2008年09月04日
・芸術作品と工作物のはざま

先月28日の朝日新聞の記事に「作品改変に彫刻家抗議」というものがあった。
滋賀県中央子ども家庭相談センターにつくった作品「創造の翼」が無断で改変されてしまったことに作家が怒ったという。
「作品は私の分身」と抗議する作家に対し、センター側は「芸術作品として認識していなかった」と釈明。
芸術家の作ったものは『芸術』と主張する作者に対して、所有する側は施設に付属する『設備』との認識。
この『作品』が設置されたのは、24年前だからバブル経済に向けて自治体の金遣いが粗雑になっていった頃です。
行政の施設に『芸術』を取り入れる余裕というか無駄遣いが見境いなくなりはじめた頃のものです。
公共施設に『芸術作品』という設備を税金で作ることが、なんとなくステータスのような錯覚にとらわれていたのかもしれません。
問題となった作品が芸術かどうかは、作家が決めるわけでも持ち主が決めるわけでもないと思う。
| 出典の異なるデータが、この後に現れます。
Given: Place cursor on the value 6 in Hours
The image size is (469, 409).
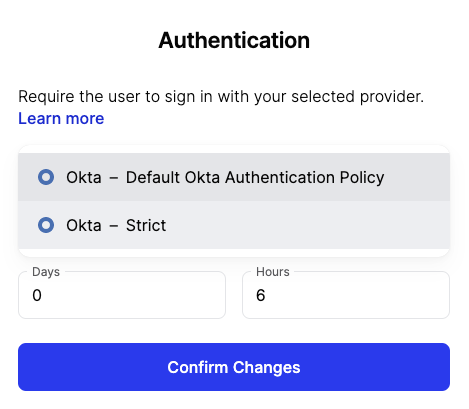Looking at the screenshot, I should click(x=261, y=295).
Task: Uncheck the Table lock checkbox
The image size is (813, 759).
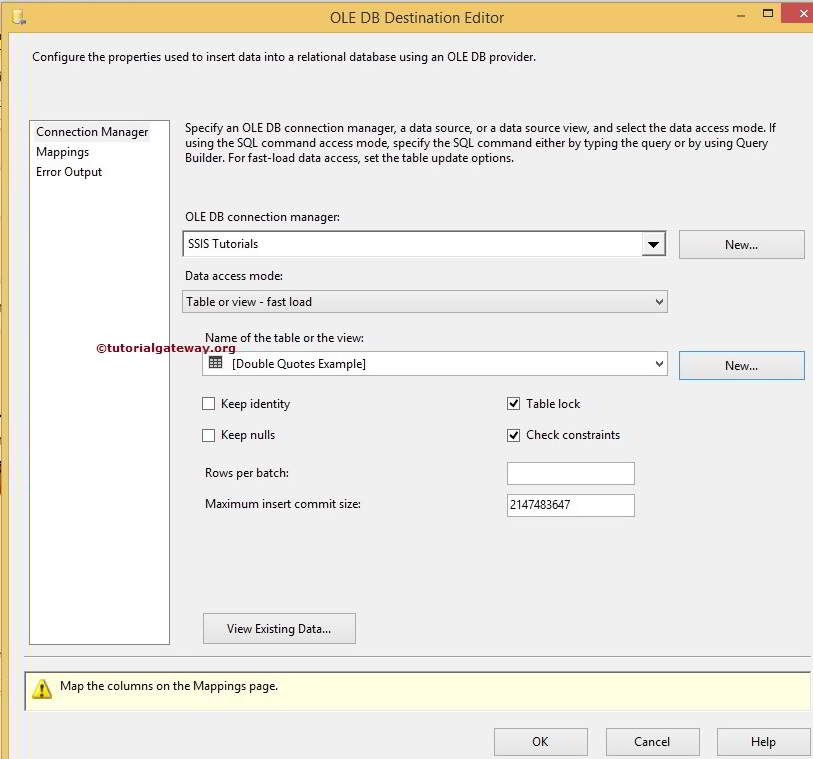Action: 514,404

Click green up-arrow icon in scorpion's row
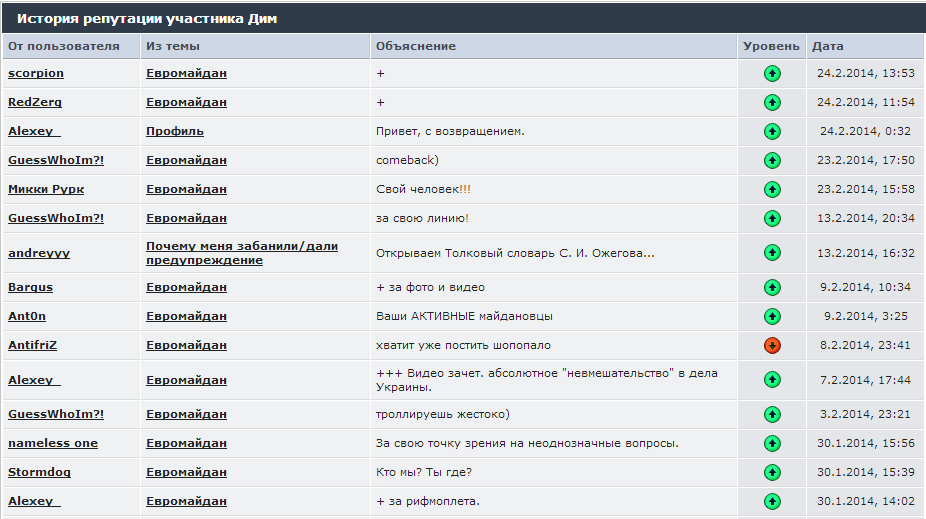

その時代の社会だったり、歴史文化が芸術としての価値を認めるかどうかにかかわってくるのではないでしょうか。
仮に、この作品がロダンの「考える人」だったら、今回のような問題は生じなかったはず。
万人が芸術作品と認める域に達していない程度のものであったことで認識の違いが生じたんだと思います。
施設を作るときに芸術作品として購入したなら、それなりの対応が必要だと思うが、そもそも子どものための施設には大枚をはたいて取り扱いに窮する芸術よりも、子どもの創造性を育む優れた遊具のほうがいいと思う。
作品を改変されたと怒る作家の気持ちも分かるが、自分の作品に固執するばかりではなく所有者の都合にも配慮した柔軟な思考があっても良いのではないか。
所有者も芸術に限らず作り手の想いに配慮した、取り扱いが必要だと思う。
芸術作品だからなんでも改変はダメというのでは芸術家のエゴだと思うので、人が精魂込めて作ったものに対しては、わけ隔てなく価値を見出し、社会的な価値が高いと認められたものには取り扱いに注意することを心がけてもらいたい。
**参考法令 同一性保持権
同一性保持権とは、著作者人格権の一種であり、著作物及びその題号につき著作者の意に反して変更、切除その他の改変を禁止することができる権利のことをいう(著作権法20条1項前段)
ただし、建築物の増改築・修繕等に伴う改変の場合には、同一性保持権の適用が除外され、改変が認められる(著作権法20条2項)。
今回の芸術が、建築物の付属設備なのか、単独の著作物なのかで判断が分かれそう。